奉公先のお嬢様に色々と話を聞いて、調べた。
そして、勉強もたくさんした。

そして、櫻は運と努力の末、銀上女学校へ編入した。

「櫻、いいかな?」
佐藤の父が休みの日なので、ノックしてきた。
「はい、お父さん、どうぞ。」
「ああ、やっぱり櫻の部屋はいいね。」
櫻は椅子を父に座るように、言った。
「ああ、ありがとう。」
「お父さん、どうしましたか?」
「勉強漬けで、どうかな、と思ってね。」
「ああ、勉強してたんですけど、ちょっと外を眺めてました。」
「ああ、秋雨だね。」
「お父さんも雨見てました?」
「ああ、以前いたロンドンでもよく雨が降っていた。」
「ロンドン、いいですね。」
「外国は行くと本当にいいよ。」
「何が一番良かったですか?」
「日本が一番いいなと気づくんだ。」
「え?」
「日本にもっとこうしたらよくなるな、とか日本のことばかり考えるんだ。」
「意外でした。」
「そう?櫻が?」
「はい。外国が魅力的に見えるのかと。」
「それもあるよ。でも、これが日本にあったら日本は最強になるんじゃないかってことばっかり考えてたよ。」
「だから、一番のバイヤーになったんですね。」
「褒められると嬉しいな。

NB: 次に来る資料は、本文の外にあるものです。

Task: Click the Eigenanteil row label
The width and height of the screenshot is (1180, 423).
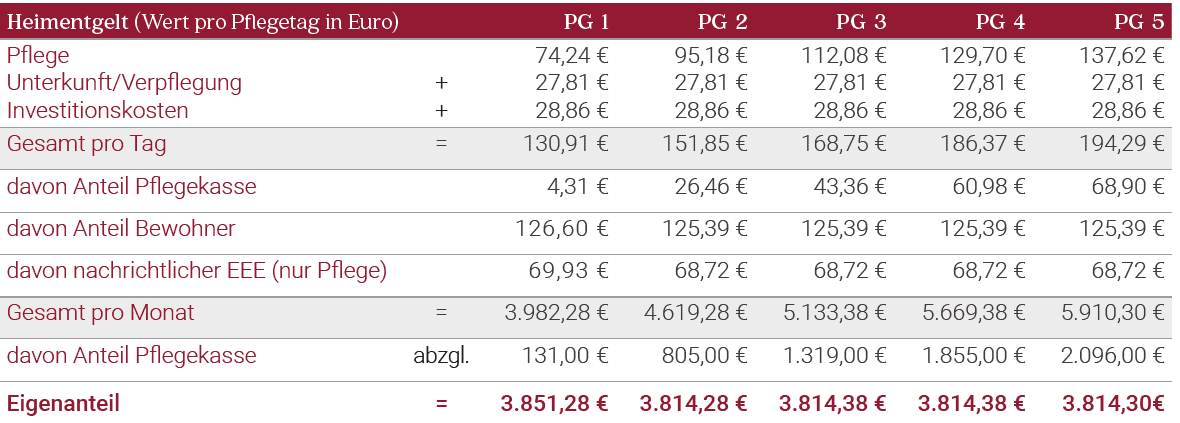Action: point(63,404)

」
「お父さんは素晴らしいですから。」
「褒めても何も出ないよ。」
「お父さんがいてくれるだけで、私満足ですから。」
「じゃあ、秋雨が導いてくれたんだね。」
「え?」
「天気も僕たちを引き寄せたってね。親子になれて良かった。」
「秋雨、好きじゃなかったけど、お父さんとの思い出で素敵になりました。」
「ああ、嬉しいね。」

その後、二人は無言で外を見ていた。
それはとても幸せで、心地よい時間だった。
まるで、雨の音はモーターバイクの響きのようだった。